So, finally I got some time to write a blog post about Security and pentesting. I thought to myself, it would be really cool to implement some of the functionalities that cheat developers use into malware/pentest scenarios. In many aspects, game cheat development is leaps and bounds more advanced than the current techniques we are using as pentester. In memory execution? Powershell? Reflective DLL Injection? Heh. To combat kernel level Anti-Cheat like EAC and BE, game cheat developers has been done with memory execution and reflective dll loading and moved into manualmapping, kernel driver, and some even gone as far as bootkit/hypervisor mode. However, today let’s focus on some of the more easily understandable aspect of this, and it is DLL Injection. More specifically, Mimikatz dll injection.
Everyone is well aware of the most well-known lsass password dumping tool called Mimikatz. I won’t go too deep into it, but you can read more about it here on github. It reads lsass’ memory, looks for patterns and dump creds. Most well known tool, most well detected tool on any environment.
I am more shocked that something you compiled yourself can have a higher detection rate but neither is wanted.
Here, at my consulting company – we modified Mimikatz ourselves and dubbed it PANDA and it achieved great results. The obfuscated mimikatz dubbed PANDA have gone on for a long time without any detection, until recently. And as obfuscation goes, it can only go so far… therefore I wanted to make it a bit of a challenge to see if we can make Mimikatz undetected, without obfuscation. My first thought, DLL Injection.
To compile Mimikatz as an dll, there is a few things we must modify. First, a setting to tell the compiler to compiles as an DLL as well as a different entrypoint. DLL entrypoint is default at DllMain() instead of main() or wmain() in this case due to wide-character setting. Dll also does not have its own console so we would have to AllocConsole() and uses freopen_s() to redirect the console output to the new console. Lastly, we can no longer pass arguments like we used to from command line using argv/argc, so we must use a different method for that such as std::wcin or C equivalence. For this demonstration, let’s just hardcode our commands.

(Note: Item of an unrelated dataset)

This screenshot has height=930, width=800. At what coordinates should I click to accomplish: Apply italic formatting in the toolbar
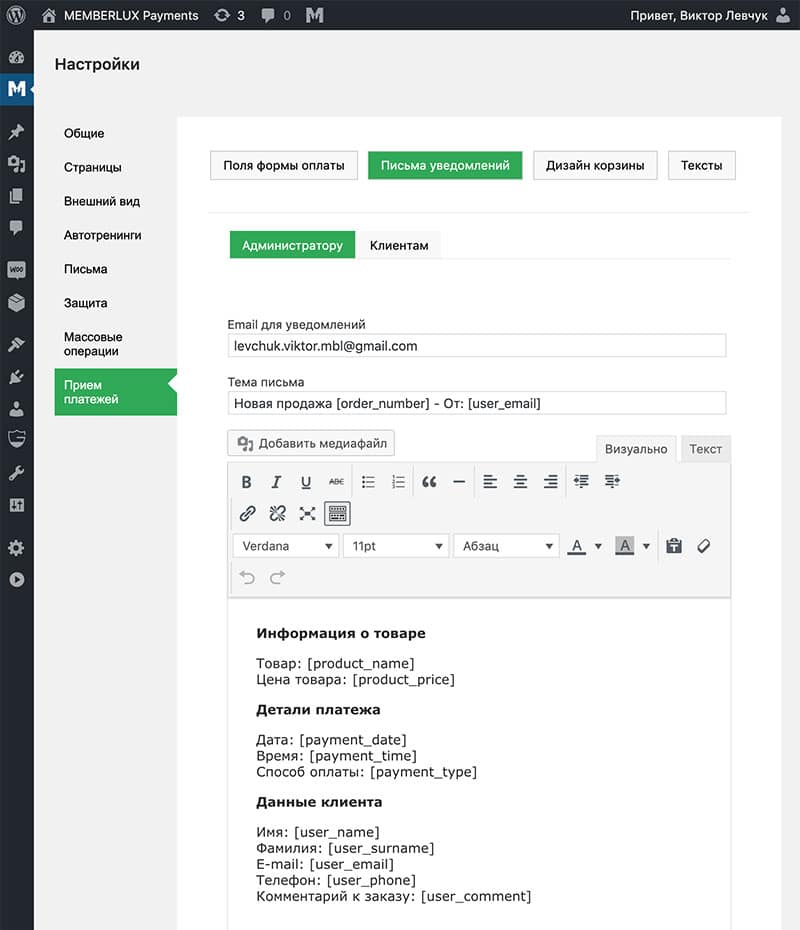tap(277, 482)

After that is done, we can now compile our mimikatz.dll and use it as we wish. Let’s check our detection rate right now.

Down by 2, not a surprise given we did not modify much in term of how the binary is running. There is no difference beside a few instructions and a new entrypoint. However, that is good enough as a starter.
Next up, how are we going to make this execute? You surely won’t push this dll which is a 17/25 and an injector onto disk and execute it…will you? While it will work, it is kinda far from our goal of 0/25. Also, using an injector to inject Mimikatz manually is kind of a joke… so my next idea is to make a binary that is an injector, but also have Mimikatz’ bytecode in it so that it can injects the bytecode itself without requiring Mimikatz.dll to be on disk as its own file. For this to work, I will use an injector source code that I been using for quite some time and quite familiar with, that is also well documented – GuidedHacking Injector.
To be more specific, I will use its manualmapping functionality to get our dll to execute. For those who does not know what manualmapping is, it is basically doing everything LoadLibraryA does, manually, without actually using LoadLibraryA. This mean, write the bytecode to target process, inject the loader shellcode, relocate, fix imports, execute tls callbacks, and finally call DllMain. All of which are done usually by LoadLibraryA but because that is a very suspicious WINAPI functionality to call, we will avoid using it at all cost. There are much better writeup on manualmapping injection technique so I won’t go too deep into that.
https://pastebin.com/eN7KPX3x for the source code of GH Injector.
I also made a video on how to embed the dll (mimikatz.dll) as a resource and compile it with the injector. You can watch it here.
Let’s skip all of that because I already covered it in the video, but what we will end up with is this:

I will use notepad.exe right now as an example but it would be fairly easy to change that into some other executable file. There are a few system processes that we can use (not lsass because lsass does not have its own windows). Or better, loop through every single processes and look for one that have a windows, same architecture as the compiled mimikatz (x86 can only inject into x86, and same for x64 > x64, there is no Heaven’s Gate implementation) and is running as with system/admin privilege. I dubbed this KittenClaw because, while claws does not inject – it does scratches you pretty well.
Here is KittenClaw in action:
It runs, manualmap Mimikatz into notepad.exe and does the 3 commands that I hardcoded. Let’s check its detection right now.

4/25, I expected better but then I realizes there is absolutely no obfuscation and all the strings that the binary comes with (mimikatz, gentilkiwi, etc) probably causes some of these detections. On top of that, it is a Heuristic detection for 2/4 so maybe we can go into some more on a later date. Overall, I think this is good progress for a few hours of work and we can totally work out this another time.